I was one of five kids—the only boy dropped right in the middle point of four girls—and we loved games. Along with Monopoly and Old Maids we often played a card game called Authors. Robert Lewis Stevenson—Treasure Island—got me wondering if I could write a story like that. In high school I put my pen to paper to write story. I did not get far before I realized that writing a story was beyond my present abilities. I wrote some short stuff, but it wasn’t very good. I wrote simply for the love of story.
For the love of story I also read many of the books whose titles were from the Author cards. Along with Treasure Island I read Kidnapped, Ivanhoe, Last of the Mohicans, The Deer Slayer and many others-all classics. I read for the love of story, and because of my love of story writing a story was in my blood. As a result I enjoyed many frustrated efforts and many failures. Such is the reality of story writing. But all of those failures were steps toward future accomplishment—and many more failures.

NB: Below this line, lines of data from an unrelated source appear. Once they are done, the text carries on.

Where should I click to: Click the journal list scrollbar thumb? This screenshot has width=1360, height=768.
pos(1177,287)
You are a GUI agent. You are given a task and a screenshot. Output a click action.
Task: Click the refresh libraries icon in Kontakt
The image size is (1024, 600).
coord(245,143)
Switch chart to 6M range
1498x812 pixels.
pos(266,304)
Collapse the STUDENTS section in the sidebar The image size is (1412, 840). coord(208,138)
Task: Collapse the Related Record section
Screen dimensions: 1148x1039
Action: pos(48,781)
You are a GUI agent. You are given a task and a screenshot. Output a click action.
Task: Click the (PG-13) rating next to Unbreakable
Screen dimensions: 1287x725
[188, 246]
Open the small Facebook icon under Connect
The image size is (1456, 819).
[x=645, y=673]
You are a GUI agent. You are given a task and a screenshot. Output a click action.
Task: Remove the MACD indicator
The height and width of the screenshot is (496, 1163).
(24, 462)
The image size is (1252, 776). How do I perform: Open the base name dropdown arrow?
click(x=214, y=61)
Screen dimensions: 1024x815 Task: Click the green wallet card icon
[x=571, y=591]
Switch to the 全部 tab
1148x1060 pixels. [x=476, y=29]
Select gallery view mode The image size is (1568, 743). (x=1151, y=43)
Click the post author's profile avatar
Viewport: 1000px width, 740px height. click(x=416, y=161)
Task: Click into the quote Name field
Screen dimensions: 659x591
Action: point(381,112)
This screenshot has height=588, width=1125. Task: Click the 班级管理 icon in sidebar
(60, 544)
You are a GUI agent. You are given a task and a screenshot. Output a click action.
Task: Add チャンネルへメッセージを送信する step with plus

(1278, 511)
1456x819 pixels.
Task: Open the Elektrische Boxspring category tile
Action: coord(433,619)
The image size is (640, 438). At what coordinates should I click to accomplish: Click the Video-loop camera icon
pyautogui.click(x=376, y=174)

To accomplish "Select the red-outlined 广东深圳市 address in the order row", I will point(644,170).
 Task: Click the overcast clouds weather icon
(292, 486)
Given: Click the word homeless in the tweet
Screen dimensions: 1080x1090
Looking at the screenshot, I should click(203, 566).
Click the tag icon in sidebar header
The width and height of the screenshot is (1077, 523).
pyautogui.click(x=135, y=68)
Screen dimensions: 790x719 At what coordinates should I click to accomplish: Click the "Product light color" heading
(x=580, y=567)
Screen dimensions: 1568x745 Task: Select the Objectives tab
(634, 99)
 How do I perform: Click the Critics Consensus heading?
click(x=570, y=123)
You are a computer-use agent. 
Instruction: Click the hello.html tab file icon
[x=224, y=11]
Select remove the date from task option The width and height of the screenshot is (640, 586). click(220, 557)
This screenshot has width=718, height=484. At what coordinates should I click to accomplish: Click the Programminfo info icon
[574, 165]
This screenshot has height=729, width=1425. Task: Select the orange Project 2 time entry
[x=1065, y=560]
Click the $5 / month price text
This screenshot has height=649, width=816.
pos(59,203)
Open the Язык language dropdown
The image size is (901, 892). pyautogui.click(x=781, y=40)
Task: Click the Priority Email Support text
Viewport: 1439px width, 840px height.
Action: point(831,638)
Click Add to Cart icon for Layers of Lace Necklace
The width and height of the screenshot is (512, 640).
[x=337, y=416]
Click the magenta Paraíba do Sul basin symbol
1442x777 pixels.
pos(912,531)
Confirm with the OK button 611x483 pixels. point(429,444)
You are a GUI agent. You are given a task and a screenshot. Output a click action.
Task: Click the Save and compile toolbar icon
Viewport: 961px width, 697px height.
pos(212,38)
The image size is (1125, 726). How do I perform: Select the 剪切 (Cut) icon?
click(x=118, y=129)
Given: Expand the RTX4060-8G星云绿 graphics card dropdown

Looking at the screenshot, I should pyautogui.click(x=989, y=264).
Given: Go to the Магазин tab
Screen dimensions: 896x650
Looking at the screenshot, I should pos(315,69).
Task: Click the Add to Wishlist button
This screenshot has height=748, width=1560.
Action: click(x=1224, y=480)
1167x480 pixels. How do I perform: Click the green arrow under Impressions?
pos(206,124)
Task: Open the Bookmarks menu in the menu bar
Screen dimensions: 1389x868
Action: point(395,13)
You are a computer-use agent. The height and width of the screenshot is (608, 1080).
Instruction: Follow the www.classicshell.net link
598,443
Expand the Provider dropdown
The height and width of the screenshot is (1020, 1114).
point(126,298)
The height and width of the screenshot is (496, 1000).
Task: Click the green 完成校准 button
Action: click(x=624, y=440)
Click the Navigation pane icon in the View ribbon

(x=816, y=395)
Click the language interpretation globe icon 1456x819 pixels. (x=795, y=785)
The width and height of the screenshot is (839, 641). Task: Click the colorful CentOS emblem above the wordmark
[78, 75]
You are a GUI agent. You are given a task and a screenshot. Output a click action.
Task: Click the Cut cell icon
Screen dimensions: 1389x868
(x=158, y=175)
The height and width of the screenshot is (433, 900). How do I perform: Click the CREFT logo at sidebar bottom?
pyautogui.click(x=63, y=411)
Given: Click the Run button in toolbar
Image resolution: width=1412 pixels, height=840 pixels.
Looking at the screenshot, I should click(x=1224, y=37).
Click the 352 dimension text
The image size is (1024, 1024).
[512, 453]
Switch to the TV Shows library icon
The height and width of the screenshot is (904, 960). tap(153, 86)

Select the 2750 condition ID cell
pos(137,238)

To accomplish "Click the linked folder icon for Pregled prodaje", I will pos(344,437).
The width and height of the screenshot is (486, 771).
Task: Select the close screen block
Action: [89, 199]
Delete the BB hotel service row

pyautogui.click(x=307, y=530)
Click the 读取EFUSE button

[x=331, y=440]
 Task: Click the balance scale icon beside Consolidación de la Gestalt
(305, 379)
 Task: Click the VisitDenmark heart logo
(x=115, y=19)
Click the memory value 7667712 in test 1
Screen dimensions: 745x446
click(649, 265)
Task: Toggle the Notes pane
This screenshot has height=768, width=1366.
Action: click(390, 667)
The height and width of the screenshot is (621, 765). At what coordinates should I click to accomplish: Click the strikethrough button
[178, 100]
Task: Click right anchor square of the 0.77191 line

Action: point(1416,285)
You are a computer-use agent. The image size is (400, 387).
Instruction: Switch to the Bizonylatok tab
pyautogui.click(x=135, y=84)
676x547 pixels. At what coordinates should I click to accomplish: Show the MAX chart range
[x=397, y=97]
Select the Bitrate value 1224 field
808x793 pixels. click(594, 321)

I write for the Love of Story
It must have been around 1980, when I was thirty-four and had two young boys that I got serious about writing stories. I reasoned that my love of story would provide a good means of teaching the boys godly life principles. As I wrote The Helot (helot means servant) I would read it to them instilling truth and engendering discussion. As the boys grew I continued to write stories and read them to them. Those stories later developed into my Accidental Heroes series: The Helot; Dark Danger, Terminus, Primal Blade and Labyrinth (they had other names back then).
Once my boys grew up and left home I continued to write. Why? Because God had given me a love of story. So my next effort was classic fairytale, Wanzalara’s Cottage. It was also the first of my books to be published. It was accepted by a Canadian publishing house that promised to market it in the U.S. as well as Canada. They never followed through on the marketing and less than a thousand books were sold. But I was published! I was not writing to make money. I was writing for the love of story and I simply wanted to have people reading my stories.